Excluding Japan, the MSCI Asia Pacific Index gained 0.4%, and it’s the sixth consecutive gain. Of note, the Shanghai Composite rose a little more than 1%, and Australian equities rose 1.2% to lead the region. European bourses are higher, and the Dow Jones Stoxx 600 is up 0.7% near midday in London, led by financials and energy. It is the third consecutive advancing session and sixth in the past seven sessions. Italian banks shares are up nearly one percent after yesterday’s 2.25% gain. Last week’s 2.8% drop, snapping a four-week rally, has been recouped.
In addition to the UK’s manufacturing PMI, there are three other economic reports to note. First, preliminary French December CPI rose 0.3% for a 0.8% year-over-year pace. While better than November’s 0.7% year-over-year pace, it was a touch below expectations. It appears that energy was the main driver. Service prices, a proxy for domestic price pressures, eased to 0.9% from 1.0%.
Second, German inflation jumped as a function of the sharp rise in December and a base effect. All of the German states have reported their December figures, and they all rose 0.7% or 0.9% in the month. The year-over-year rates more than doubled to 1.7%-1.9%. Baden-Wuerttemberg was the notable exception. Its 0.7% rise on the month translates into a 1.6% year-over-year pace from 0.8% in November. The national figure is due shortly. The risk may be on the upside to the Bloomberg median guesstimate of 0.6% on the month and 1.3% year-over-year rate.
Third, Germany also reported a 17k decline in its December unemployment queues. This was three-fold larger of a decline than the median expected, and the largest since last January. The unemployment rate was unchanged at 6%, which is the lowest since reunification.

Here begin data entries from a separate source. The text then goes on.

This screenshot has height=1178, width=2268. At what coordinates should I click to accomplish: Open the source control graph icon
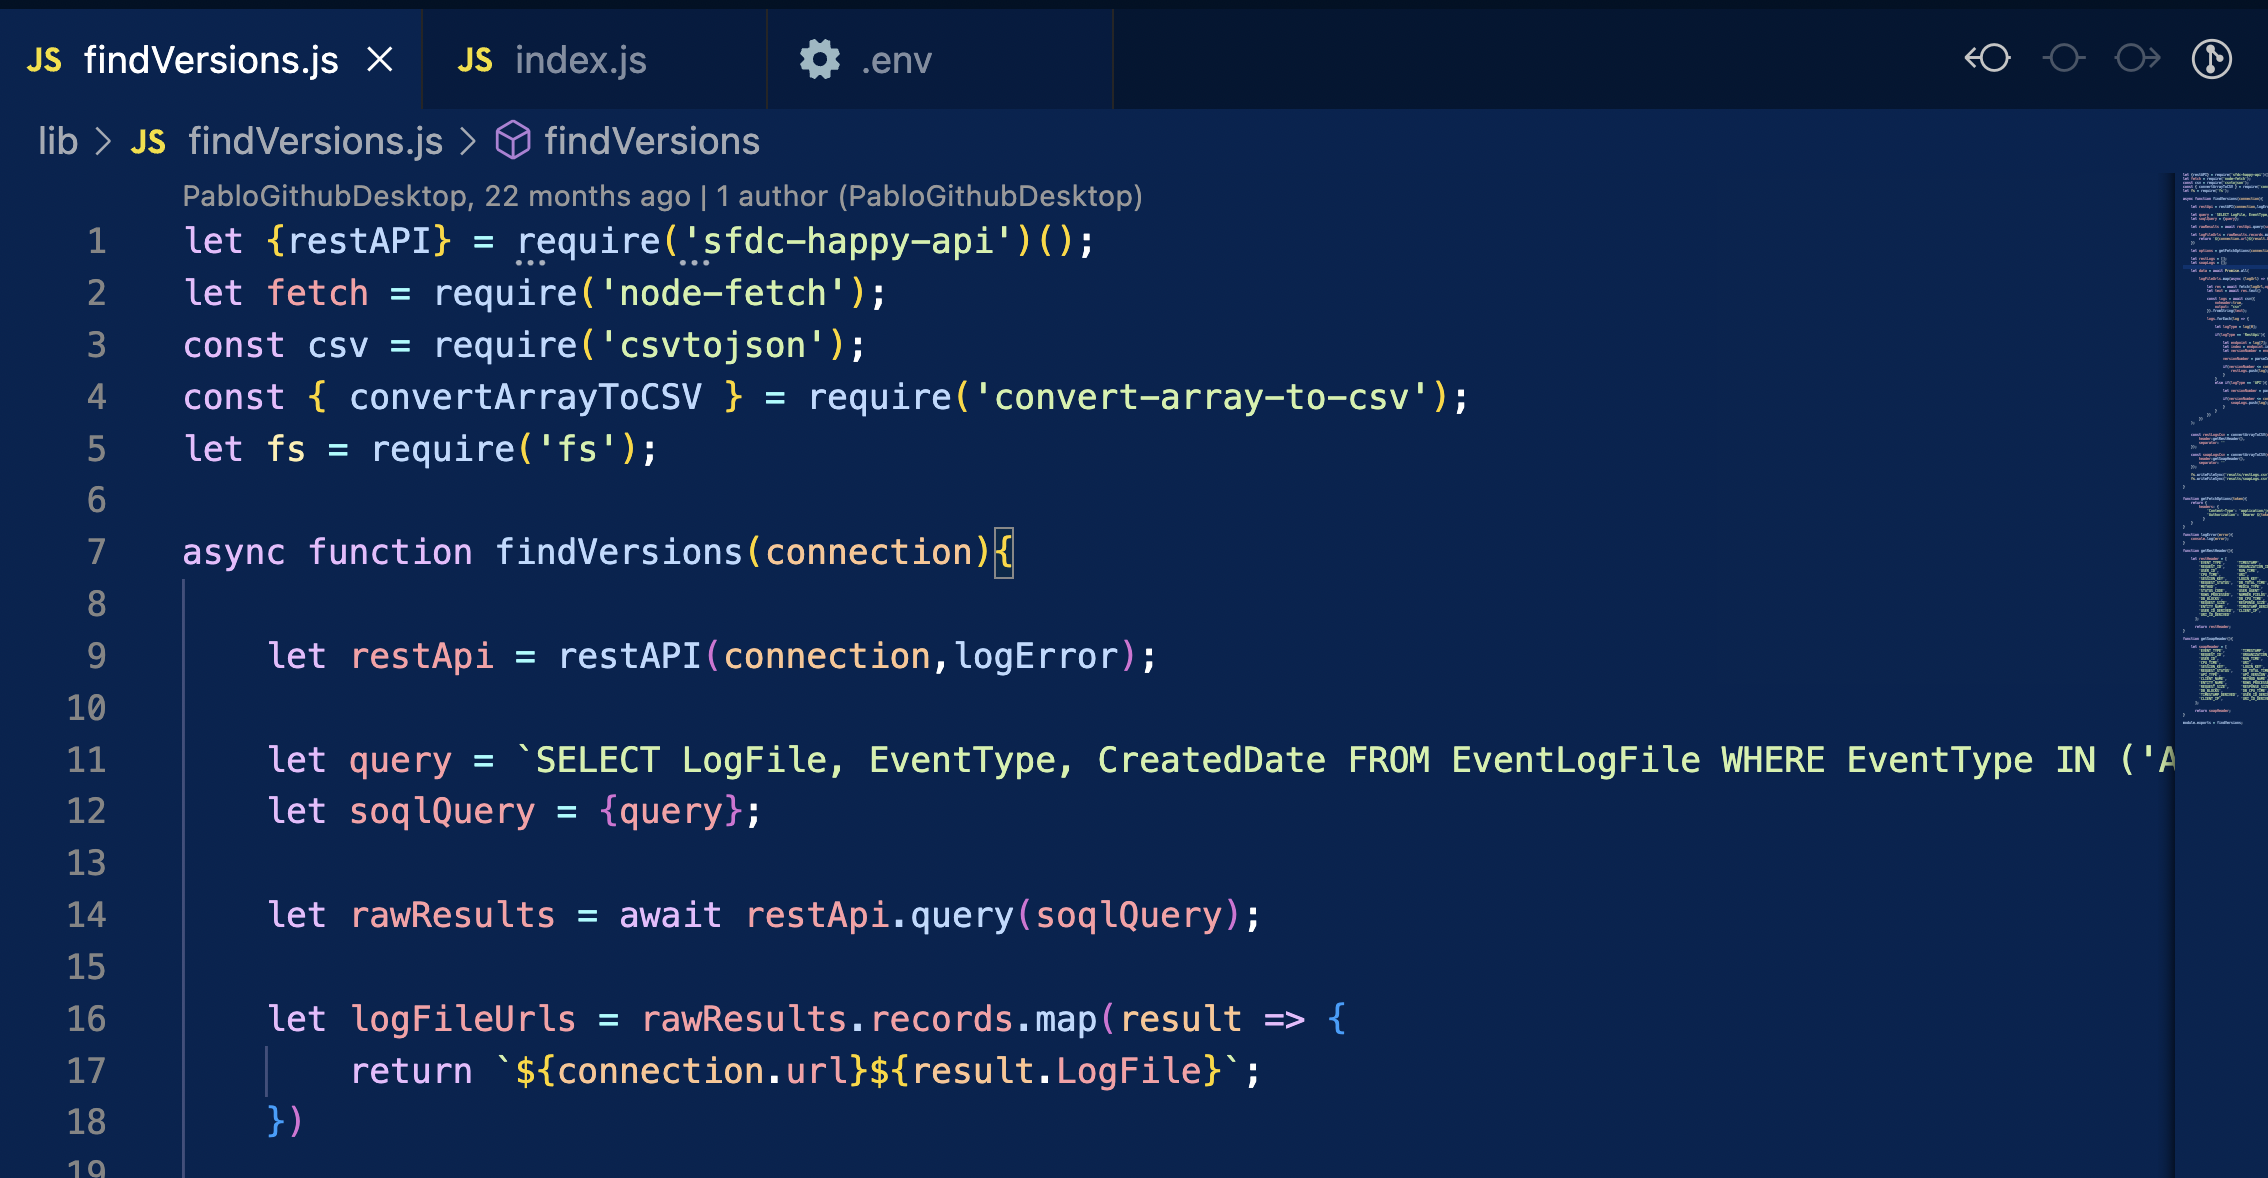pos(2211,59)
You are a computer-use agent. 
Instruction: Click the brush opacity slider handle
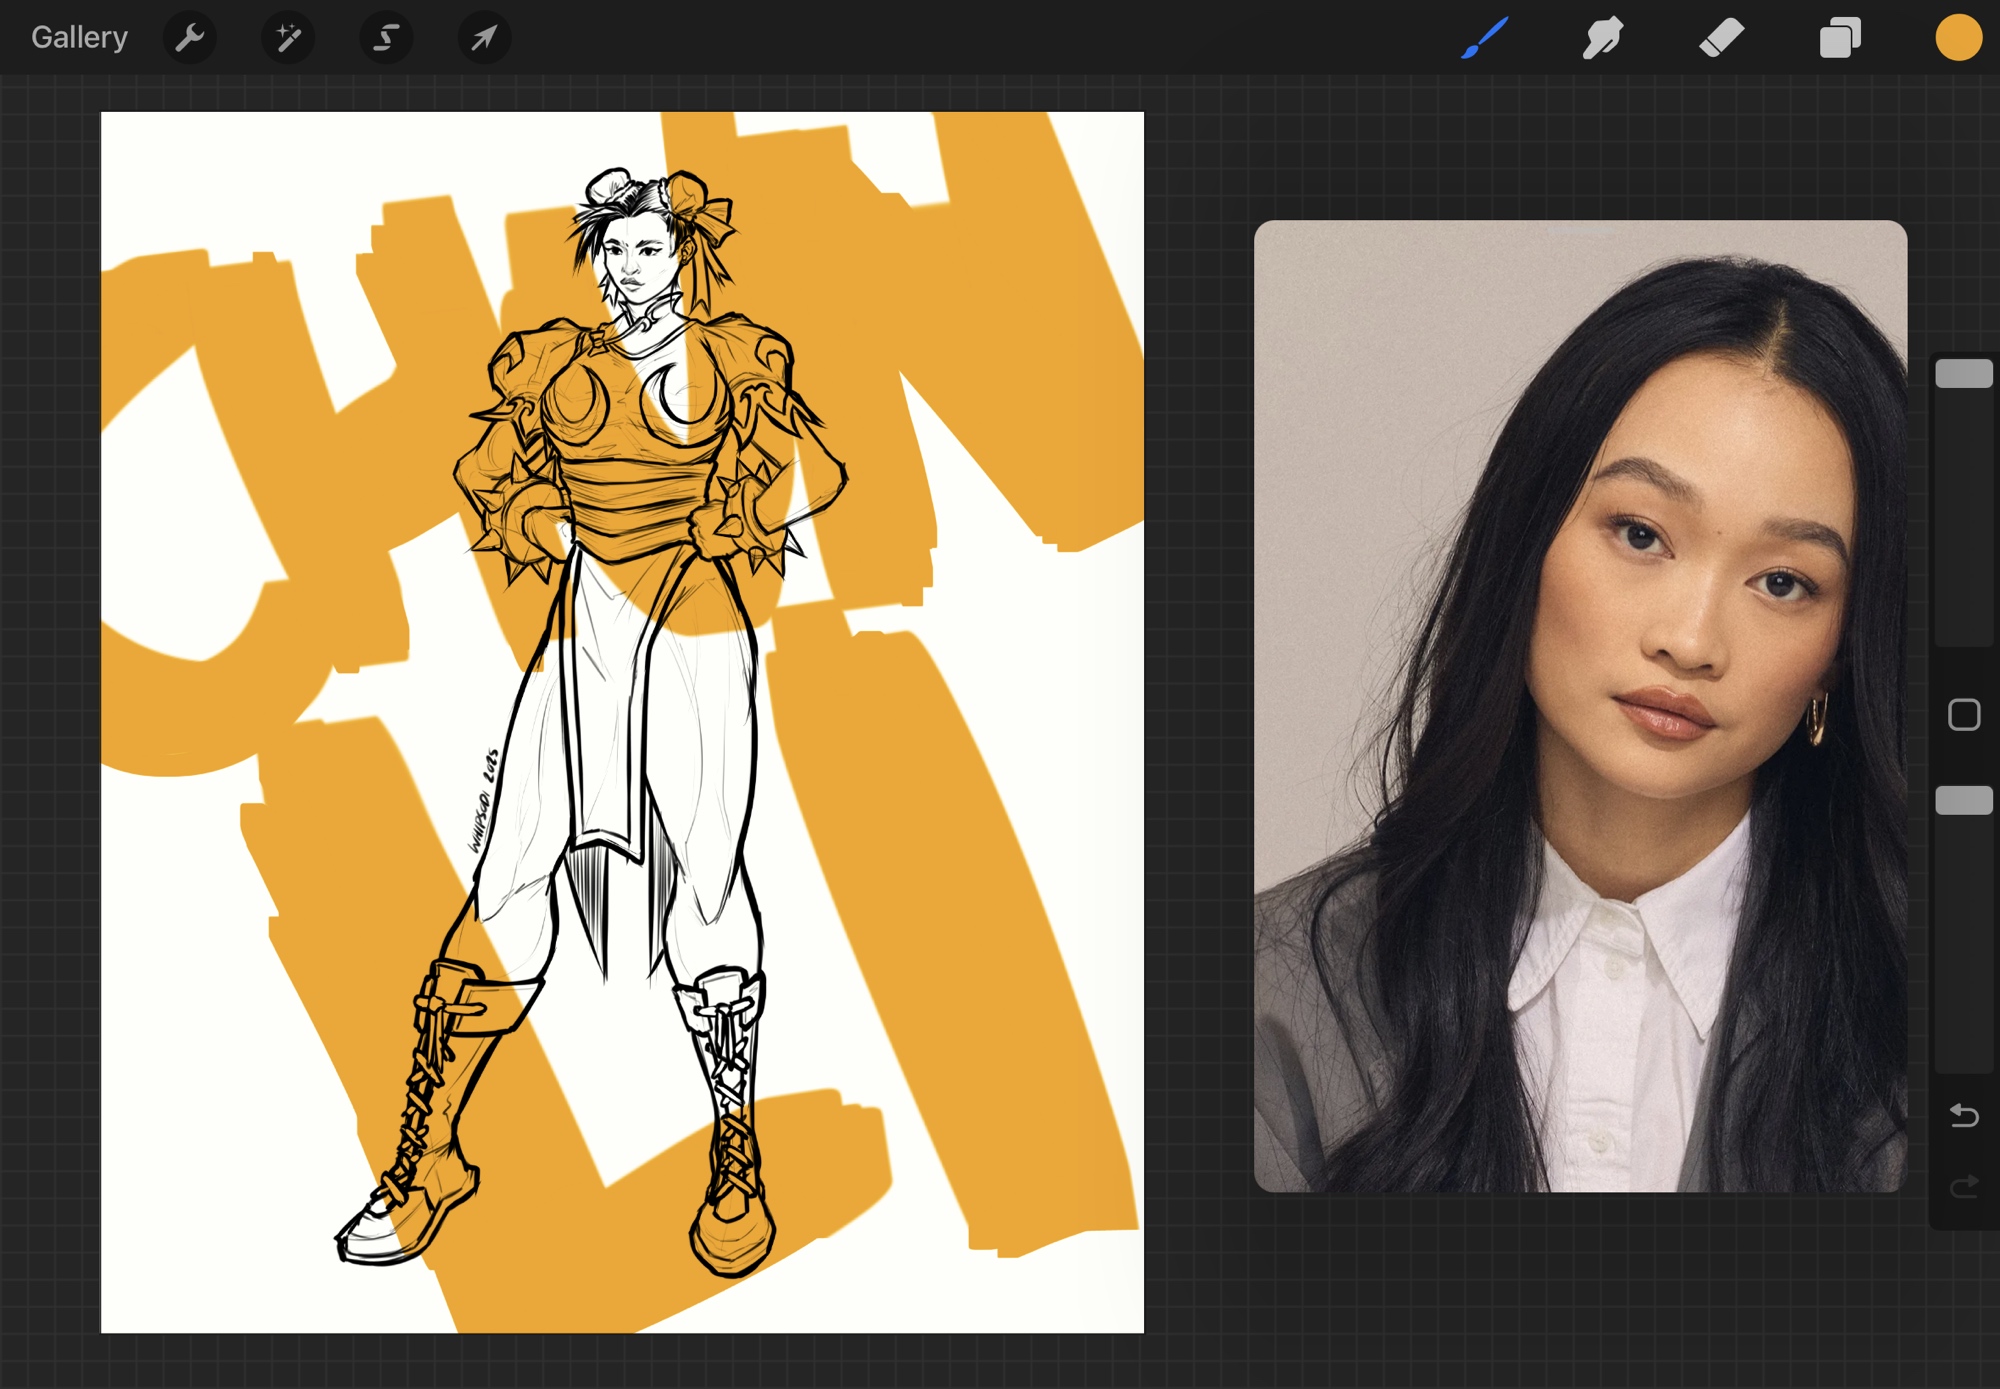1964,800
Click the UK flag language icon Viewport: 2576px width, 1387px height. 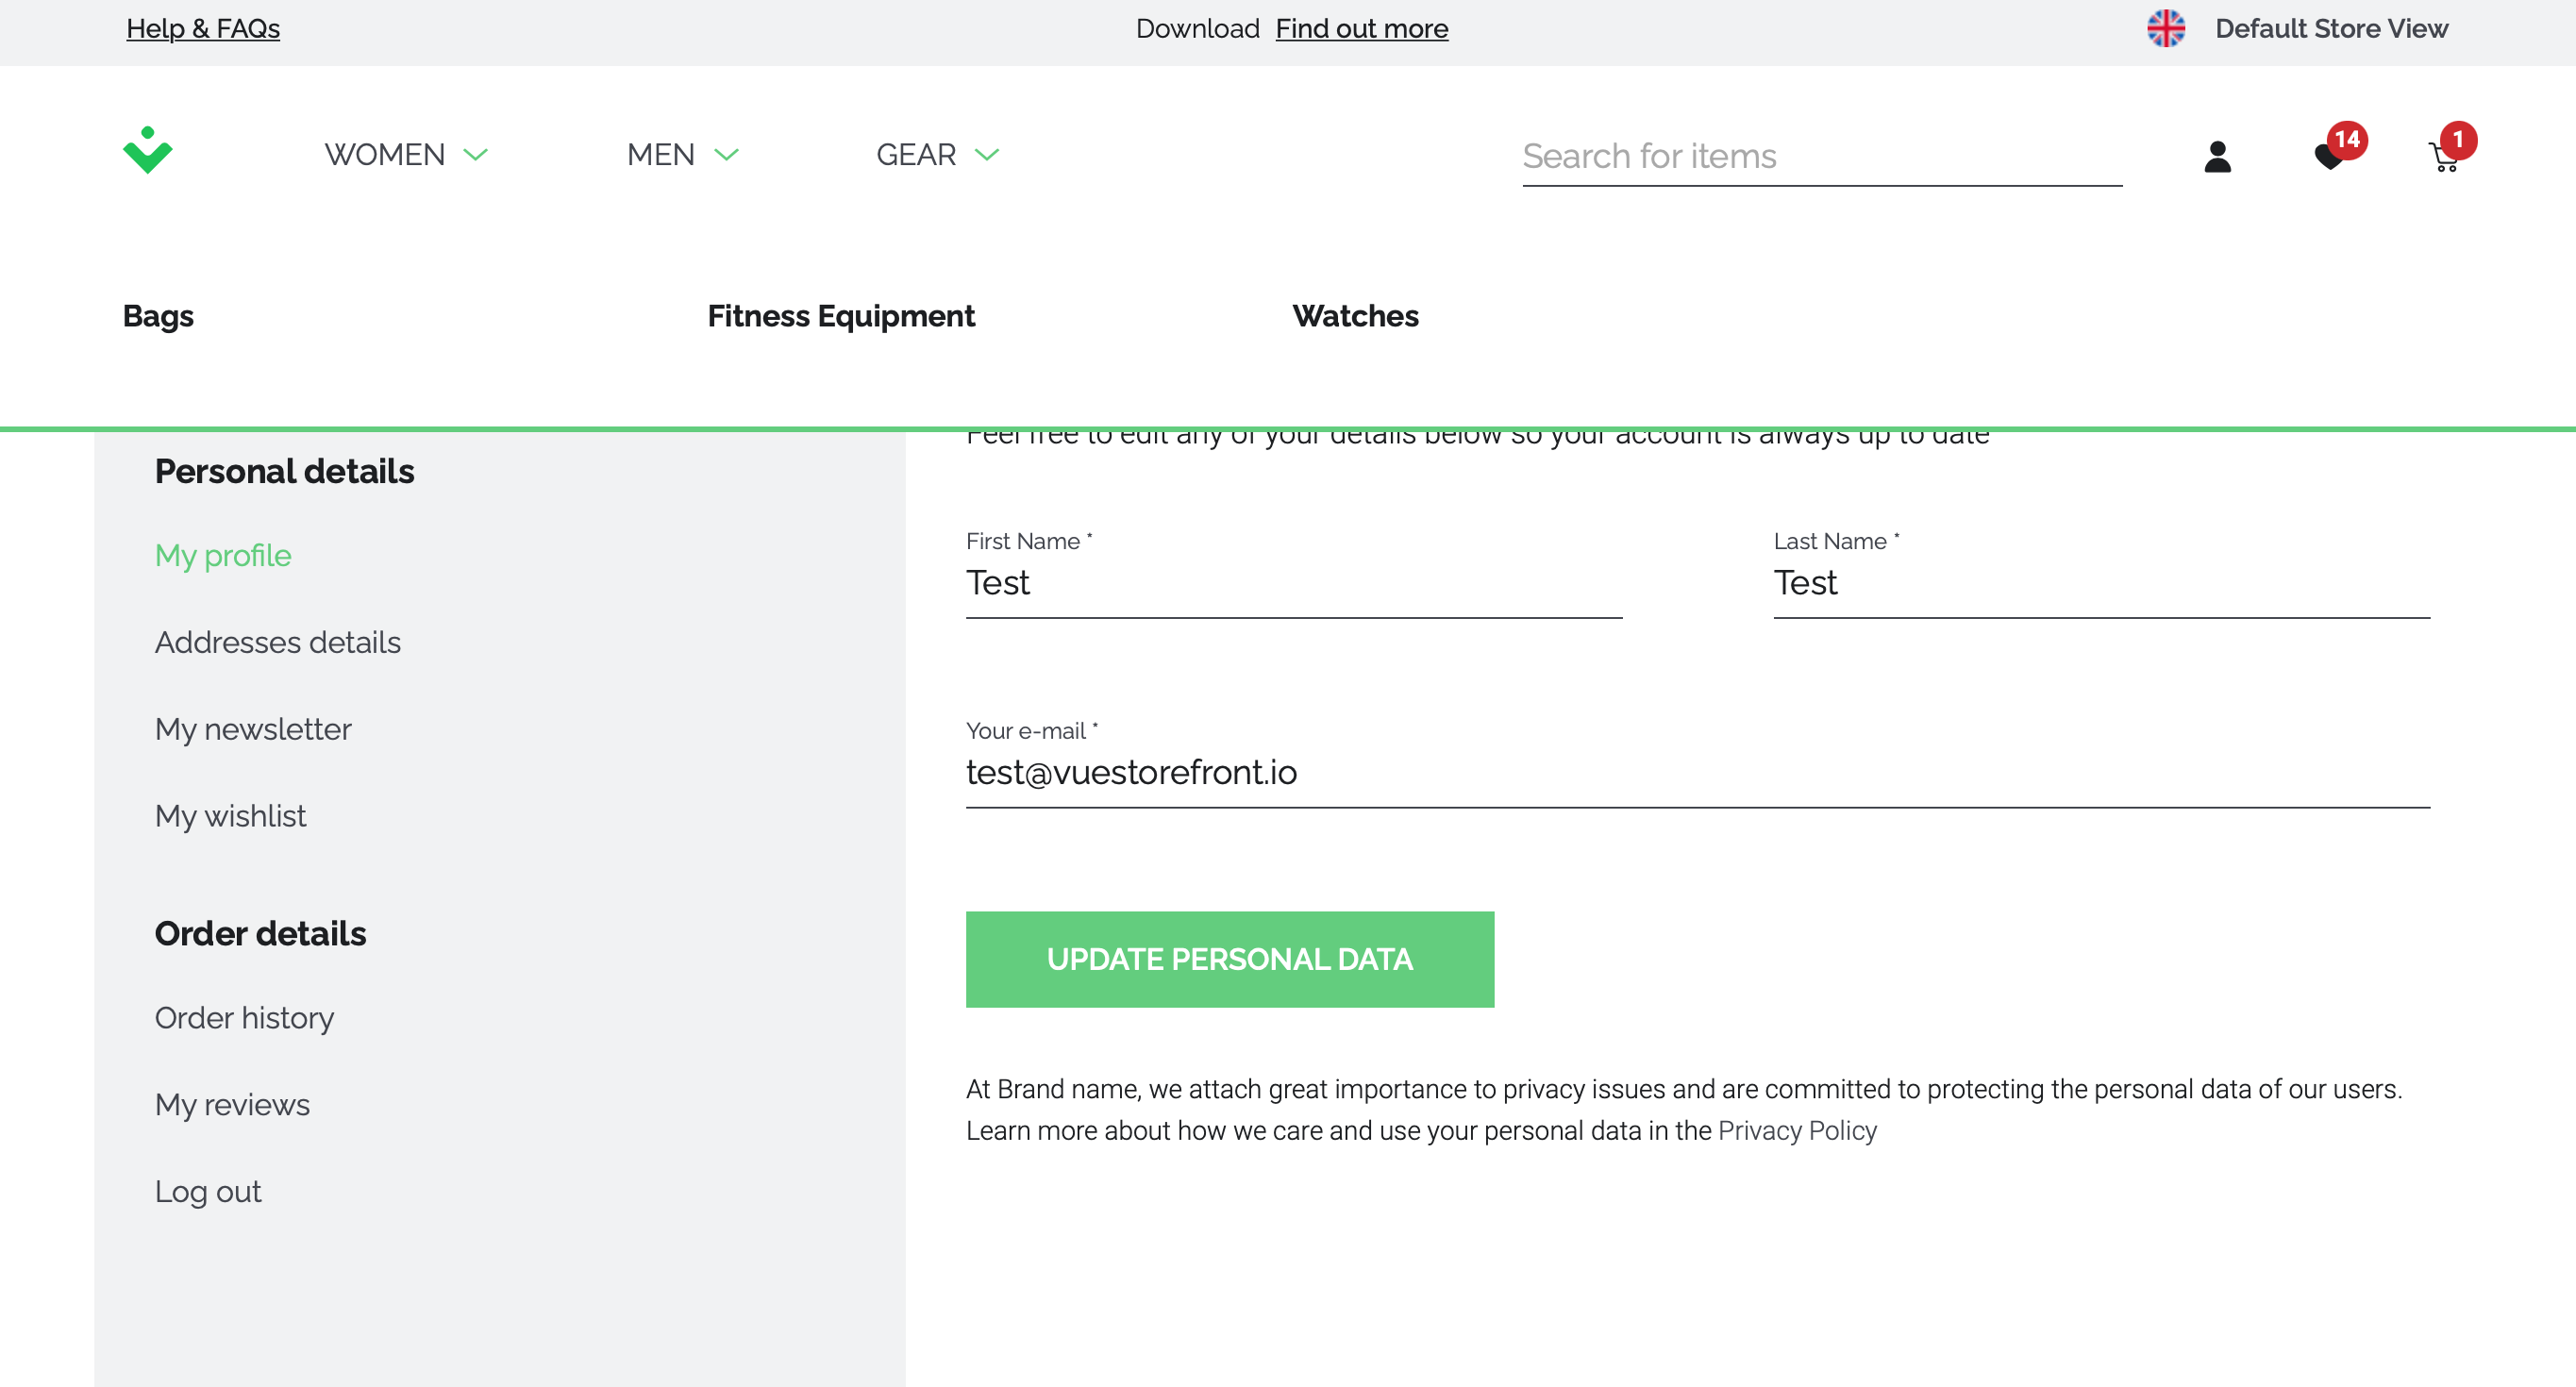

In North America, Markit and ISM report December manufacturing PMI. The preliminary Markit measure ticked up to 54.2 from 54.1, which is the highest since March 2015. The ISM measure is expected to rise to 53.7 from 53.2. That would be the highest since January 2015. Separately, the US also reports November construction spending. A gain of 0.5%, as the median forecast has it, would be the second consecutive gain of that magnitude and the fourth in five months. It shows some acceleration from the trend. The 12-month average 0.3%. The Fed’s speaker calendar is light until the end of the week when both Evans and Lacker take to microphones. Canada’s RBC manufacturing PMI will be released. It stood at 51.5 in November, which is a four-month high.
Thin market conditions prevail. Our reading of the technical condition underscored the risk of further corrective action on the dollar. Although the euro drifted to briefly trade below $1.04 were are hesitant about abandoning this near-term technical view. However, a break of $1.0370-$1.0380 would prompt a reconsideration. The dollar’s gains against the yen are a bit more impressive. There is little in the way of the December high strike near JPY118.65. Support is now seen near JPY117.65. The hourly RSI is elevated but has yet to turn down. Sterling’s PMI-inspired bounce ran out of steam near $1.2300. Support is seen near $1.2240. The Australian dollar is straddling $0.7200, but the intraday technicals suggest it can return to the session highs near $0.7235. The Canadian dollar is firmer but is not drawing much succor from the 2% rally in oil prices as OPEC cuts begin. The US dollar is holding above CAD1.34. Resistance is seen near CAD1.3450.